» **What you are asked to do**:
Pick up the blog post below on whether Jesus existed and carry it on from its last sentence.

» **Text excerpt**:

▬▬▬▬▬▬▬▬▬▬

Thursday, January 04, 2007

 

Response: Did Jesus Exist?

OK - so here's a tough challenge that my friend, Infidelis Maximus, poses on his religion blog (http://infidelismaximus.blogspot.com/) on October 7th in an entry titled "Why Errors in the Bible Matter": Prove that Jesus Christ exists.

When you boil this challenge down to "proof" that might be acceptable in a modern US court room, you've got big problems. There's no direct evidence of Jesus of Galilee. All the evidence that we have of Jesus was created after the fact. The earliest known texts discussing Jesus, such as the Gospel of Thomas, were written no less than 15-20 years after the crucification of Jesus. Mark came a bit later, around 30 AD, then Matthew (45 AD), and Luke (50-55 AD). All three of these share a common source (called "quell" by the scholars or Q for short) and structure. Because these are so similar, they are called the "synoptic gospels". John, which is so entirely different from the other gospels that it is called the "logos gospel" (logos being the Greek word for "word"), also came much, much later. Incidentally, it is the least flattering toward Jews in general and is also the only gospel written after the destruction of Jerusalem.

▬▬▬▬▬▬▬▬▬▬

» **Information given**:
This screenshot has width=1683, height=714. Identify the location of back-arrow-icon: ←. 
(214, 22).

▬▬▬▬▬▬▬▬▬▬

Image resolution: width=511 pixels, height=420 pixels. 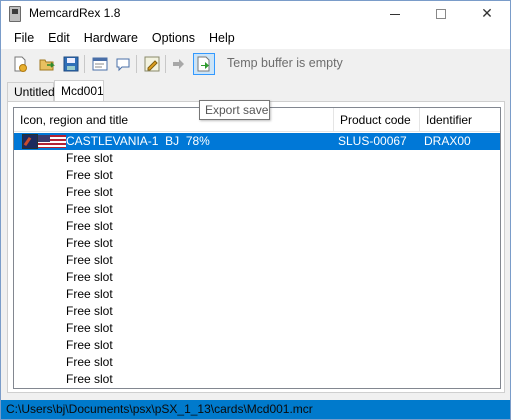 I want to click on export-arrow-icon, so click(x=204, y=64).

▬▬▬▬▬▬▬▬▬▬

» **Expected output**:
Non-Christian sources are also very light in terms of court room evidence. The contemporary historian Flavius Josephus wrote a lot about Christ and Christians. But his writings were entirely in the second-hand, such as my paraphrase of "I've heard a lot about this Jesus of Galilee, a worker of many miracles, and his followers are still very active in and around Galilee." That's hardly a smoking gun. What about other Roman sources? After all, the Romans were scrupulous record keepers. Unfortunately, they also used paper, most of which burned during the barbarian invasions. So there's no record of Christ's crucificion beyond a few blanket entries from the general time period that say things like "14,000 Judean rebels crucified". Nor is there even a record of the census called for by Augustus Caesar described at the beginning of the Nativity story in Luke. But does that mean that Jesus does not exist?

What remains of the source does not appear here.